=== Begin Enclosure ===
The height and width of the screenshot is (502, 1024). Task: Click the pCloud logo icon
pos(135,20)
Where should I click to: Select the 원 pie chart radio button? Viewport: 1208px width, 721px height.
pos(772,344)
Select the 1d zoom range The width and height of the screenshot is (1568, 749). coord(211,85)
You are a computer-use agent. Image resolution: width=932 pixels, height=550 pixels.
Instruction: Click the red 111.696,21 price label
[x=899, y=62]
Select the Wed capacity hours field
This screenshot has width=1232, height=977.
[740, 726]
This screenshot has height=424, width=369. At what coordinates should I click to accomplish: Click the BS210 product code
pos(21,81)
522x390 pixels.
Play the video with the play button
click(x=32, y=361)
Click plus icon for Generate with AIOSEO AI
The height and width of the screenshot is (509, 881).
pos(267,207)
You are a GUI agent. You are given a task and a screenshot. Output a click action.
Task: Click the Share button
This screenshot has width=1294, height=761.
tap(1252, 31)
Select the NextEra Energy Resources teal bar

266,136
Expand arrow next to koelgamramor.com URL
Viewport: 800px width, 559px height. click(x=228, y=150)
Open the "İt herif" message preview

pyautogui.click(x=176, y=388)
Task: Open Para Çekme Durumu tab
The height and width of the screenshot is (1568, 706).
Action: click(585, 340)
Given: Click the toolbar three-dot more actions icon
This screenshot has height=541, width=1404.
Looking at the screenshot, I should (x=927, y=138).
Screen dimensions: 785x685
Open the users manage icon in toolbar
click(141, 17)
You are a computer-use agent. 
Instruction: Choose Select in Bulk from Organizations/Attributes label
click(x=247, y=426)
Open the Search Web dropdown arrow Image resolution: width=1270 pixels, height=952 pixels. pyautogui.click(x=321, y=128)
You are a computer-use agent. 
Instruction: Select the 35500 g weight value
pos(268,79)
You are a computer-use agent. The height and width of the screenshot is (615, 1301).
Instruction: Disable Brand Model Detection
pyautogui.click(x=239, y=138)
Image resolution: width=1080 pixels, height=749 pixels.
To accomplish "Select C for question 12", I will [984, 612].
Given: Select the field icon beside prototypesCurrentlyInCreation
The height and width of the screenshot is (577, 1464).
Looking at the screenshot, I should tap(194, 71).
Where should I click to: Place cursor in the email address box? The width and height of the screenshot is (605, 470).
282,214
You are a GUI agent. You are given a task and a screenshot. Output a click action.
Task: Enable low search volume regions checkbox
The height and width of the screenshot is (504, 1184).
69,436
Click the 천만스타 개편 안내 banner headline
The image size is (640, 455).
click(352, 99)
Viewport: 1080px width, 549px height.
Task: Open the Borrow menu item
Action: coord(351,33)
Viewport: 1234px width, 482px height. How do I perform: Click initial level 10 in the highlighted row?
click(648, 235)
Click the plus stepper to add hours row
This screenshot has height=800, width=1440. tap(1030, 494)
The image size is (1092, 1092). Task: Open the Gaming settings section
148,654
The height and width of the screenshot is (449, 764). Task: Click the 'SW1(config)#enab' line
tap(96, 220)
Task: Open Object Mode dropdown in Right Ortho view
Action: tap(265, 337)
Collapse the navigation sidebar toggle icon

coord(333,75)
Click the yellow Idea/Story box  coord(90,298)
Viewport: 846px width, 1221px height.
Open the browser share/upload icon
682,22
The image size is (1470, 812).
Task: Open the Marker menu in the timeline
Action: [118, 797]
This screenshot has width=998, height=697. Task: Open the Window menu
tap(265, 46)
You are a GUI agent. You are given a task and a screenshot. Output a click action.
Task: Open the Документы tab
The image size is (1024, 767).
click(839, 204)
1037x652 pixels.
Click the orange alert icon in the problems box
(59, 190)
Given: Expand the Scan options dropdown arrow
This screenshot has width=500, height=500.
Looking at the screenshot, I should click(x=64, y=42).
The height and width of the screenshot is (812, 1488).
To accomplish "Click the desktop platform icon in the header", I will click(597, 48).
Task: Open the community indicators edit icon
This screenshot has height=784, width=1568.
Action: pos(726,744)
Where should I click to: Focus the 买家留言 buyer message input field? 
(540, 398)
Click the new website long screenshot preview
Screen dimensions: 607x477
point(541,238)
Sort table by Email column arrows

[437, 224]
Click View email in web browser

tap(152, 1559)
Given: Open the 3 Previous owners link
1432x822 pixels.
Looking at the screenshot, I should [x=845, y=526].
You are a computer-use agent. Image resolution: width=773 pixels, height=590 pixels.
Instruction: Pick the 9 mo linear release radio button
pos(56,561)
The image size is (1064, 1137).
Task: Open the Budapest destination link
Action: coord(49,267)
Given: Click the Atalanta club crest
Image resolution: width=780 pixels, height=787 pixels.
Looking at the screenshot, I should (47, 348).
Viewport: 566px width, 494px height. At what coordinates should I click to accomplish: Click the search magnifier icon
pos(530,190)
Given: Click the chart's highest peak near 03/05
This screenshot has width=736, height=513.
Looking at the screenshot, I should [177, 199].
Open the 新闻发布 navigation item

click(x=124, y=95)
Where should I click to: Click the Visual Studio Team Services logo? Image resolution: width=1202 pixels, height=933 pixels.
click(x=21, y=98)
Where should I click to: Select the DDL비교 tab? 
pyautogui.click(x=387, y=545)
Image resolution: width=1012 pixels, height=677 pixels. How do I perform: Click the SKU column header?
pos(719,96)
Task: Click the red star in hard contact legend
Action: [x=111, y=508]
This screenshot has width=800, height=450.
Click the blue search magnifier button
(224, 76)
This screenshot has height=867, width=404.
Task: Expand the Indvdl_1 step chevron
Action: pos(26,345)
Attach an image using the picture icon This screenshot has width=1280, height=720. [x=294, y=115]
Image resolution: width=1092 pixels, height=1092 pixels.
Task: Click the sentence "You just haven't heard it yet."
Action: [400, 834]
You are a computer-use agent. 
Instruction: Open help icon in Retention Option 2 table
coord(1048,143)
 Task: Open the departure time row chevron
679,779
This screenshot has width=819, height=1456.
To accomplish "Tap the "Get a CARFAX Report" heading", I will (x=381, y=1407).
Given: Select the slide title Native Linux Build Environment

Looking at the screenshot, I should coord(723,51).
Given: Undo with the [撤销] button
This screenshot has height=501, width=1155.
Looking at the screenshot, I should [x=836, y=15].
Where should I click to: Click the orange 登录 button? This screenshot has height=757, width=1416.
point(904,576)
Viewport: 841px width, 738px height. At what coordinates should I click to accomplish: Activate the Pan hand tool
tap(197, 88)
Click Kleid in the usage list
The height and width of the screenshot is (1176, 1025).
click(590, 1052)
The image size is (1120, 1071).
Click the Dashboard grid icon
=== End Enclosure ===
WORK INSTRUCTIONS.
From the first line to the last, write out the listing exactly.

RESULT OF THIS TASK.
The height and width of the screenshot is (502, 1024). Task: Click the pCloud logo icon
pos(135,20)
Where should I click to: Select the 원 pie chart radio button? Viewport: 1208px width, 721px height.
pos(772,344)
Select the 1d zoom range The width and height of the screenshot is (1568, 749). coord(211,85)
You are a computer-use agent. Image resolution: width=932 pixels, height=550 pixels.
Instruction: Click the red 111.696,21 price label
[x=899, y=62]
Select the Wed capacity hours field
This screenshot has width=1232, height=977.
[740, 726]
This screenshot has height=424, width=369. At what coordinates should I click to accomplish: Click the BS210 product code
pos(21,81)
522x390 pixels.
Play the video with the play button
click(x=32, y=361)
Click plus icon for Generate with AIOSEO AI
The height and width of the screenshot is (509, 881).
pos(267,207)
You are a GUI agent. You are given a task and a screenshot. Output a click action.
Task: Click the Share button
This screenshot has width=1294, height=761.
tap(1252, 31)
Select the NextEra Energy Resources teal bar

266,136
Expand arrow next to koelgamramor.com URL
Viewport: 800px width, 559px height. click(x=228, y=150)
Open the "İt herif" message preview

pyautogui.click(x=176, y=388)
Task: Open Para Çekme Durumu tab
The height and width of the screenshot is (1568, 706).
Action: click(585, 340)
Given: Click the toolbar three-dot more actions icon
This screenshot has height=541, width=1404.
Looking at the screenshot, I should (x=927, y=138).
Screen dimensions: 785x685
Open the users manage icon in toolbar
click(141, 17)
You are a computer-use agent. 
Instruction: Choose Select in Bulk from Organizations/Attributes label
click(x=247, y=426)
Open the Search Web dropdown arrow Image resolution: width=1270 pixels, height=952 pixels. pyautogui.click(x=321, y=128)
You are a computer-use agent. 
Instruction: Select the 35500 g weight value
pos(268,79)
You are a computer-use agent. The height and width of the screenshot is (615, 1301).
Instruction: Disable Brand Model Detection
pyautogui.click(x=239, y=138)
Image resolution: width=1080 pixels, height=749 pixels.
To accomplish "Select C for question 12", I will [984, 612].
Given: Select the field icon beside prototypesCurrentlyInCreation
The height and width of the screenshot is (577, 1464).
Looking at the screenshot, I should tap(194, 71).
Where should I click to: Place cursor in the email address box? The width and height of the screenshot is (605, 470).
282,214
You are a GUI agent. You are given a task and a screenshot. Output a click action.
Task: Enable low search volume regions checkbox
The height and width of the screenshot is (504, 1184).
69,436
Click the 천만스타 개편 안내 banner headline
The image size is (640, 455).
click(352, 99)
Viewport: 1080px width, 549px height.
Task: Open the Borrow menu item
Action: coord(351,33)
Viewport: 1234px width, 482px height. How do I perform: Click initial level 10 in the highlighted row?
click(648, 235)
Click the plus stepper to add hours row
This screenshot has height=800, width=1440. tap(1030, 494)
The image size is (1092, 1092). Task: Open the Gaming settings section
148,654
The height and width of the screenshot is (449, 764). Task: Click the 'SW1(config)#enab' line
tap(96, 220)
Task: Open Object Mode dropdown in Right Ortho view
Action: tap(265, 337)
Collapse the navigation sidebar toggle icon

coord(333,75)
Click the yellow Idea/Story box  coord(90,298)
Viewport: 846px width, 1221px height.
Open the browser share/upload icon
682,22
The image size is (1470, 812).
Task: Open the Marker menu in the timeline
Action: [118, 797]
This screenshot has width=998, height=697. Task: Open the Window menu
tap(265, 46)
You are a GUI agent. You are given a task and a screenshot. Output a click action.
Task: Open the Документы tab
The image size is (1024, 767).
click(839, 204)
1037x652 pixels.
Click the orange alert icon in the problems box
(59, 190)
Given: Expand the Scan options dropdown arrow
This screenshot has width=500, height=500.
Looking at the screenshot, I should click(x=64, y=42).
The height and width of the screenshot is (812, 1488).
To accomplish "Click the desktop platform icon in the header", I will click(597, 48).
Task: Open the community indicators edit icon
This screenshot has height=784, width=1568.
Action: pos(726,744)
Where should I click to: Focus the 买家留言 buyer message input field? 
(540, 398)
Click the new website long screenshot preview
Screen dimensions: 607x477
point(541,238)
Sort table by Email column arrows

[437, 224]
Click View email in web browser

tap(152, 1559)
Given: Open the 3 Previous owners link
1432x822 pixels.
Looking at the screenshot, I should [x=845, y=526].
You are a computer-use agent. Image resolution: width=773 pixels, height=590 pixels.
Instruction: Pick the 9 mo linear release radio button
pos(56,561)
The image size is (1064, 1137).
Task: Open the Budapest destination link
Action: coord(49,267)
Given: Click the Atalanta club crest
Image resolution: width=780 pixels, height=787 pixels.
Looking at the screenshot, I should (47, 348).
Viewport: 566px width, 494px height. At what coordinates should I click to accomplish: Click the search magnifier icon
pos(530,190)
Given: Click the chart's highest peak near 03/05
This screenshot has width=736, height=513.
Looking at the screenshot, I should [177, 199].
Open the 新闻发布 navigation item

click(x=124, y=95)
Where should I click to: Click the Visual Studio Team Services logo? Image resolution: width=1202 pixels, height=933 pixels.
click(x=21, y=98)
Where should I click to: Select the DDL비교 tab? 
pyautogui.click(x=387, y=545)
Image resolution: width=1012 pixels, height=677 pixels. How do I perform: Click the SKU column header?
pos(719,96)
Task: Click the red star in hard contact legend
Action: [x=111, y=508]
This screenshot has width=800, height=450.
Click the blue search magnifier button
(224, 76)
This screenshot has height=867, width=404.
Task: Expand the Indvdl_1 step chevron
Action: pos(26,345)
Attach an image using the picture icon This screenshot has width=1280, height=720. [x=294, y=115]
Image resolution: width=1092 pixels, height=1092 pixels.
Task: Click the sentence "You just haven't heard it yet."
Action: [400, 834]
You are a computer-use agent. 
Instruction: Open help icon in Retention Option 2 table
coord(1048,143)
 Task: Open the departure time row chevron
679,779
This screenshot has width=819, height=1456.
To accomplish "Tap the "Get a CARFAX Report" heading", I will (x=381, y=1407).
Given: Select the slide title Native Linux Build Environment

Looking at the screenshot, I should coord(723,51).
Given: Undo with the [撤销] button
This screenshot has height=501, width=1155.
Looking at the screenshot, I should [x=836, y=15].
Where should I click to: Click the orange 登录 button? This screenshot has height=757, width=1416.
point(904,576)
Viewport: 841px width, 738px height. At what coordinates should I click to accomplish: Activate the Pan hand tool
tap(197, 88)
Click Kleid in the usage list
The height and width of the screenshot is (1176, 1025).
click(590, 1052)
The image size is (1120, 1071).
Click the Dashboard grid icon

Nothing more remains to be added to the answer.